Tag: qaraite waqf

2 records found
Deed of lease. Location: Cairo. Dated: Monday, 27 Tammuz 1613 Seleucid = Shawwāl 701 AH, which is June 1302 CE. The elders of the Qaraite Jews of Cairo lease the right of way (sulūka) through a doorway of the street of the synagogue (darb al-kanīs), "may it soon be reopened" (in Hebrew in an otherwise Judaeo-Arabic text), to al-Ṣafiyy Abū l-Maḥāsin b. al-Asʿad Abū l-Ḥasan, for 6 dirhems per year. During the persecutions of 1301–02, the houses of worship of Christians and Jews were closed by the Muslim authorities for about a year until the Byzantine emperor and other Christian monarches obtained their (partial) reopening (see Strauss, Mamluks, I, 86–87). Information from Goitein, Med Soc II, p. 435 (Appendix A, #173). ASE.

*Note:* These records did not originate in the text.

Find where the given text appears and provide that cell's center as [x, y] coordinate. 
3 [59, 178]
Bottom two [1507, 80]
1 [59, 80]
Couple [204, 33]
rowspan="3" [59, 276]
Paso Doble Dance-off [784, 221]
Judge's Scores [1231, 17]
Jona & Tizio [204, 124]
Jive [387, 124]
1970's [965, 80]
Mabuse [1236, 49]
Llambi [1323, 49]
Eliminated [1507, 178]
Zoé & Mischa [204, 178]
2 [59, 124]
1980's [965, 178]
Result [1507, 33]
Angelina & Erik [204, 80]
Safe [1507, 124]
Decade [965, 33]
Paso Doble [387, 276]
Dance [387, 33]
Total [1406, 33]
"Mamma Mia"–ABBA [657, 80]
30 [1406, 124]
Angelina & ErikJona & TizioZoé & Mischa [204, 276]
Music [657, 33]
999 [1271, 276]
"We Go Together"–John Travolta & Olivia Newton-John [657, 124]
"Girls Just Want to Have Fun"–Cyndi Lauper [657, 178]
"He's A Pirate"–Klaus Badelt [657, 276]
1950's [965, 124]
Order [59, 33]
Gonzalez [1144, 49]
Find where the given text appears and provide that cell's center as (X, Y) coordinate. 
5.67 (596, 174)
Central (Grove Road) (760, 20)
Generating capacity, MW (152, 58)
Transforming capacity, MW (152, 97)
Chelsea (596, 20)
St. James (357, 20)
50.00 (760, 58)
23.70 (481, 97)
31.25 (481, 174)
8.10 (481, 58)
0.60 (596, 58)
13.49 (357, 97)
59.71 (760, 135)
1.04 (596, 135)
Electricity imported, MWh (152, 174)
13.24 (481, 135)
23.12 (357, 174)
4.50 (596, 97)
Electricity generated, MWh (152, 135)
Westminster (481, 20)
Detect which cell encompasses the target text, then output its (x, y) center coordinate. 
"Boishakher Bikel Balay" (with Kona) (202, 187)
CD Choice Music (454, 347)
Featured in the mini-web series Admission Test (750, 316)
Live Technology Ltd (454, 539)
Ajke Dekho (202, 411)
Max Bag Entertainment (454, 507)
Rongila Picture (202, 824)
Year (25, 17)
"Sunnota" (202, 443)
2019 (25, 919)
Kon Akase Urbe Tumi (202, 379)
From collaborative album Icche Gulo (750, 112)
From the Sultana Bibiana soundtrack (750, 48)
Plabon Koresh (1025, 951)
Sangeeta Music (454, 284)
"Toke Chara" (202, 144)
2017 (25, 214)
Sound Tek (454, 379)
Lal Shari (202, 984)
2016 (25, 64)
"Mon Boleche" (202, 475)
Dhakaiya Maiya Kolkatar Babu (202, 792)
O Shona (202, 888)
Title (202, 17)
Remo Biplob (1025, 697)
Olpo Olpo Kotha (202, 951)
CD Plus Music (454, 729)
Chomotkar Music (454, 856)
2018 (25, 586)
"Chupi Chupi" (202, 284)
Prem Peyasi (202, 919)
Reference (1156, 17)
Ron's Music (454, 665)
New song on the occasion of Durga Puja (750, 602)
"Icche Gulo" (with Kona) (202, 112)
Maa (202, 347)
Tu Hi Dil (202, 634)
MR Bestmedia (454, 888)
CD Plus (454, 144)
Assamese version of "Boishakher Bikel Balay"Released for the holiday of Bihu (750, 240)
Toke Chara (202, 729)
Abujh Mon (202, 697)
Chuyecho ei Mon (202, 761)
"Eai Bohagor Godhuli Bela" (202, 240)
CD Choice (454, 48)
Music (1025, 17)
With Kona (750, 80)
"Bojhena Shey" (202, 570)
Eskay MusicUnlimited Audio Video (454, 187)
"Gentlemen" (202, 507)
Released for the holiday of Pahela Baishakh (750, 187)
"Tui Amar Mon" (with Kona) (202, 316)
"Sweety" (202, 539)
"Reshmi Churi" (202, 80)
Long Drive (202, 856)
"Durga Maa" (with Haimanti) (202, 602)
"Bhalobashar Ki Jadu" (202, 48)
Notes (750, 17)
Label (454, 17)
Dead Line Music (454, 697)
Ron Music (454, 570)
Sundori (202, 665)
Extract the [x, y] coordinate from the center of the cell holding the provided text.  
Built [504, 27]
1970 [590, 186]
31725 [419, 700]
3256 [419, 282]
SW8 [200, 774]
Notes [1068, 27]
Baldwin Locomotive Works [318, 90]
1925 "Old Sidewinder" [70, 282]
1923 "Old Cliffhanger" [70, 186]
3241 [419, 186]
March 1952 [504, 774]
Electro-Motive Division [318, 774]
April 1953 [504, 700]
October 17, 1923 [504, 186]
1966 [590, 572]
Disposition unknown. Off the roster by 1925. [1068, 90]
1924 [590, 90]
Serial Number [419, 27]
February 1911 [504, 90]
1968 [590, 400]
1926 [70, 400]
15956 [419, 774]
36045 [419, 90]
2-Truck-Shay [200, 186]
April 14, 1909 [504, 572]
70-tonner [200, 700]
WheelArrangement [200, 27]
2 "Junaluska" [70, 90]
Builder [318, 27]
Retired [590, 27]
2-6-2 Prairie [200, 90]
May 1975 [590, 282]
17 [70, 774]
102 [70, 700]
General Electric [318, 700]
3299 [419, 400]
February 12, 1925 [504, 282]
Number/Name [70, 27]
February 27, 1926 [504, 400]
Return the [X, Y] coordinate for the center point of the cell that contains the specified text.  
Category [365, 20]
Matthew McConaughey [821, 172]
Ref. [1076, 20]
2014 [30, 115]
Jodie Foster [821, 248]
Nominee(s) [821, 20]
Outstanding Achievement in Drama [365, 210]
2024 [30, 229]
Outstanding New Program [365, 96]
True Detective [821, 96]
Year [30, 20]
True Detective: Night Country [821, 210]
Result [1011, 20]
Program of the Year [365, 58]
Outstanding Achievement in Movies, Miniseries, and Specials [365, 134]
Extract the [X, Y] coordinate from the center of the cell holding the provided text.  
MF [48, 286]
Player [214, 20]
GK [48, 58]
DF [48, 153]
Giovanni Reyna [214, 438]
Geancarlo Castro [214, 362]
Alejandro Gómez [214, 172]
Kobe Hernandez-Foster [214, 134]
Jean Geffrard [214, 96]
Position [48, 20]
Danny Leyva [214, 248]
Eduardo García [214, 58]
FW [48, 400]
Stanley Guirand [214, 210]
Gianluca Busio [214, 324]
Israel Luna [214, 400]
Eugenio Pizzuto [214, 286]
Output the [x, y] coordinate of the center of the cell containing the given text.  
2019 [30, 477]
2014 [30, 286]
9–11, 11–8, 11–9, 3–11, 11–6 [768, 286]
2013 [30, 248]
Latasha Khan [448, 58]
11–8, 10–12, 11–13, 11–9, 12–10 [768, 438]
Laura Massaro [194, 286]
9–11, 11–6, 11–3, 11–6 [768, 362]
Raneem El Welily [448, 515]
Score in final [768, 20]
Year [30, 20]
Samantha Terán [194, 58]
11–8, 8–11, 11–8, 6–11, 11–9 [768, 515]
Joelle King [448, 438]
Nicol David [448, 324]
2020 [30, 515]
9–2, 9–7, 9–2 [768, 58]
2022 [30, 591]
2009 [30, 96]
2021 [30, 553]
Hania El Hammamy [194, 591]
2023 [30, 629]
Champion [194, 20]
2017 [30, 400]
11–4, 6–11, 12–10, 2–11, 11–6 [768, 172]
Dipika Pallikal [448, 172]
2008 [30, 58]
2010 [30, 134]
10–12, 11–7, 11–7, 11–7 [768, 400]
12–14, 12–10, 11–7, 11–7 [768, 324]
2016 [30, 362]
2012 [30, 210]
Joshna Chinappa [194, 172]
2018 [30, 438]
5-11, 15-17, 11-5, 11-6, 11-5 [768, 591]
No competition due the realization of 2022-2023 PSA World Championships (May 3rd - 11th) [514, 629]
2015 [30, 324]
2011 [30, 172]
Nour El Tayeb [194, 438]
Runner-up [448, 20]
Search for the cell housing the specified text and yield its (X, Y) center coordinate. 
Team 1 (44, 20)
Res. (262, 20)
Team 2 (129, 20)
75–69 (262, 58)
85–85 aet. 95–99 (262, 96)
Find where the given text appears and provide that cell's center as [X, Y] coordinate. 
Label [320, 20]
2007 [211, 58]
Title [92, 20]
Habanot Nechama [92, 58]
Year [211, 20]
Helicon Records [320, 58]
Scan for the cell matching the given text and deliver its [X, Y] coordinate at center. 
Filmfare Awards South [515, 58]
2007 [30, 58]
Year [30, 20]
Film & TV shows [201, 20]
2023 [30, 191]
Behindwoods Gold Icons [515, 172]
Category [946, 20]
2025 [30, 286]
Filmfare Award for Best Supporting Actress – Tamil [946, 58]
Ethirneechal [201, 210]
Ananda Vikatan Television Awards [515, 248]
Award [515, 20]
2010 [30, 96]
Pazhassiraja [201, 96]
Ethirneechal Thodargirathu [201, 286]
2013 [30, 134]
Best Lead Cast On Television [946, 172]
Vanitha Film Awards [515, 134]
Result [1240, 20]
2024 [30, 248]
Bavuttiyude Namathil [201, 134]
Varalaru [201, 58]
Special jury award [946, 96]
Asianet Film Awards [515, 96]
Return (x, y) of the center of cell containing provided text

Legal testimony, Qaraite. In Judaeo-Arabic. Dated: Sunday, 17 Heshvan 5472 AM, which is 1711 CE. It has to do with the floor (ṭabaqa) that is across from the mill, above the house of Raẓon ha-Rofe. The floor belongs to the Qaraite waqf. Elishaʿ and his brother Avraham al-Sākit were living there, and it fell into a ruin. The miller Yūsur Muḥibb sued them to remove the hazardous ruin. They stated that they could not afford to do so, but agreed to vacate their rights to the dwelling and have it revert to the waqf, which would then be responsible for the repairs.